Memang menjadi wanita karier adalah keinginanku sendiri, sebelumnya suamiku juga sudah bertanya beberapa kali apakah aku yakin atas keputuskanku. Namun kali itu aku tak menghiraukan saran dan gambaran-gambaran yang akan terjadi jika seandainya aku bekerja. Namun aku fikir itu jika aku memiliki ijazah, dan apa salahnya jika aku ikut bekerja untuk membantu ekonomi keluarga?.
Aku merasa begitu lelah bekerja, mencari uang tambahan untuk biaya hidup dan sekolah anak-anak. Tapi ketika aku ingin diperhatikan, ingin mendapatkan liburan, suamiku malah asik-asik main dengan teman-temannya.
Hhhh….
*
Di luar, hujan menderas, rinainya menyisakan uap air di kaca bis kota.
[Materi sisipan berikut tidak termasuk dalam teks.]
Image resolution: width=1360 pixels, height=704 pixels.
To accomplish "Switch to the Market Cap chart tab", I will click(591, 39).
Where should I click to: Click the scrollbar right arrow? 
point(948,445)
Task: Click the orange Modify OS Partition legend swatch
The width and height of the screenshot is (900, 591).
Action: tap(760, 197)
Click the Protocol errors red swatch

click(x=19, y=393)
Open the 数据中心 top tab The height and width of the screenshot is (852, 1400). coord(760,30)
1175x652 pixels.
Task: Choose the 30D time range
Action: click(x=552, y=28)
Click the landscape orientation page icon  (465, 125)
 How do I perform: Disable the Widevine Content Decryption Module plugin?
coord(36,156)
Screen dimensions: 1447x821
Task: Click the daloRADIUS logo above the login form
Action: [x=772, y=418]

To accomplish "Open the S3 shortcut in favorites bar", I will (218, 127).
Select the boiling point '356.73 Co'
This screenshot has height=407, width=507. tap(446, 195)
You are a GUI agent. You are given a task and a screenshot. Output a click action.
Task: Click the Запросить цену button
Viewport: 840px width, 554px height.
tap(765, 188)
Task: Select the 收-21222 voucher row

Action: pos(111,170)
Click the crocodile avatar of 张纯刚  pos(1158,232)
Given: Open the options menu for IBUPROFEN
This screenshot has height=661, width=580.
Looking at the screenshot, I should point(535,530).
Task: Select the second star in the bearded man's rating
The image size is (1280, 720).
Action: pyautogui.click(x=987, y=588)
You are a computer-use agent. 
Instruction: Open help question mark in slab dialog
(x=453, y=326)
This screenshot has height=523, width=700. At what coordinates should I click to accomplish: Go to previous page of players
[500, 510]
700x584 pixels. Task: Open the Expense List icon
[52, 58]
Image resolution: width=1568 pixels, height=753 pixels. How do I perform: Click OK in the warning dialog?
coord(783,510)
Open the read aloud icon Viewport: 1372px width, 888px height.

Namun hujan di dalam hatiku jauh lebih menderas ketika lirik lagu The Rain-nya berlanjut menjadi :
bila gundahmu tak menghilang
hentikan dulu dayung kita
bila kau ingin lupakan aku
ku tak tahu apalah daya
Di akhir pertengkaran kami tadi pagi, suamiku juga berkata, “Jika Bunda sudah tak nyaman dengan ayah silahkan Bunda pergi mencari yang lebih bisa membahagiakan Bunda”. Aku menangis sesenggukan. Lalu suamiku melanjutkan,
“Laki-laki yang lebih mapan, dan bisa memberikan Bunda segalanya. Apalah ayah, Ayah bukanlah seorang pengusaha sukses, Ayah juga bukan PNS seperti Bunda. Ayah hanya seseorang yang mencoba bergelut di bidang bisnis kecil-kecilan dengan penghasilan yang tidak tetap. Kadang ada, kadang tidak”.
Aku menelan ludah, menahan nafas, betapa benar, apa yang dikatakan suamiku, memang akhir-akhir ini bisnis suamiku memburuk, penghasilan yang didapatkan tidak sebesar saat ia bekerja sebagai manager di Jakarta dulu.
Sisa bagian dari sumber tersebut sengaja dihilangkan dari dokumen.